Here we must pause for a moment, and call attention to, the readiness of these poor heathen to keep holy the Sabbath day. As we proceed, we shall find still more striking instances of it, and it is very remarkable that where the chiefs themselves observed the day, they permitted their slaves, to whom every other privilege was denied, to do the same, and work of every kind was suspended throughout the village. There were even cases of distant villages, that had never seen a Missionary, in which the people refrained from work merely on the report of other natives. In one of Mr. W. Williams' exploring journeys to the North, a chief near Whangaroa touchingly strengthened his urgent plea for a teacher on this very ground. "Send us," said he, "some one to teach us; we have no one, but we do all we can, we sit still on the Ra-tapu." [The same circumstance will doubtless be remembered with regard to the islands of the Pacific. Whence arises this willingness in uncivilized nations to observe a day of rest? Is there some undefined feeling that the physical frame requires it? or is it that the original appointment of God in the days of man's innocence still finds an unconscious response in his fallen and degraded heart? Whatever be the cause, how does the conduct of these unenlightened savages condemn those professing Christians who either themselves desecrate the holy day, or tempt others to do so!]
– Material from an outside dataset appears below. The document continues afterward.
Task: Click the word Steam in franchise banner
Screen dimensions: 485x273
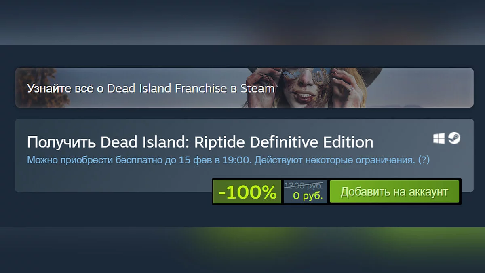Action: [x=257, y=88]
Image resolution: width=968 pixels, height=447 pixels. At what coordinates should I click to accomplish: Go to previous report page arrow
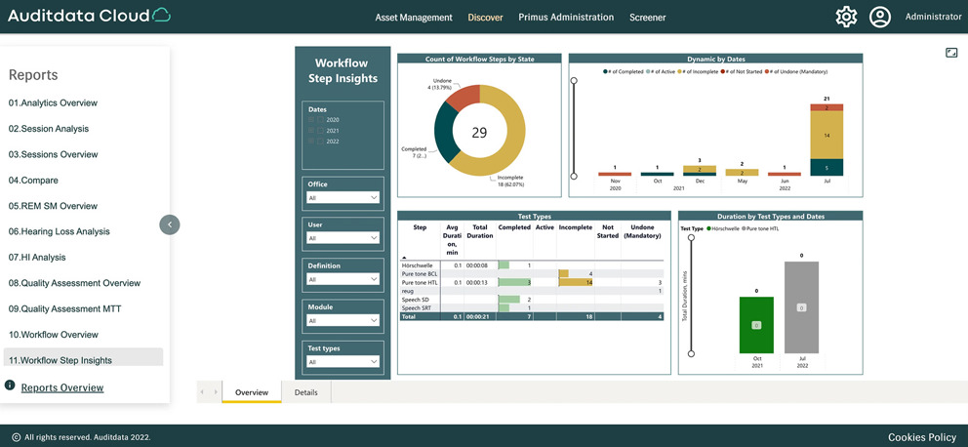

Still the Missionaries mourned over the unfruitfulness of their labours as to the conversion of souls. It had been comparatively easy to dig their fields and plant their gardens; and it was pleasant to gather tin; abundant produce;--to drop a peach-stone into the ground, and ere long to enjoy the delicious fruit; but to break up the fallow ground of the natural heart was beyond [117/118] their power; the heavens over them were as brass, and the earth as iron, for no dew of the Spirit had yet appeared to descend on the hard Maori heart; and they were made more and more to feel, as Mr. Williams expressed it, "how little control one man's heart has over another; it is the Spirit that quickeneth." And this Holy Spirit who quickeneth whom He will, first showed His Almighty power in an unexpected quarter. [There had been a hopeful appearance of a work of grace in a young man who died at Keri-keri in the autumn of 1824, and who, as his end approached, anxiously sought for instruction, begged Mr. Clarke to pray with him, and was often beard to pray by himself; but though his friends hoped and believed that God had mercy upon him, there was not sufficient evidence of a change of heart to show that it was a case of real conversion.]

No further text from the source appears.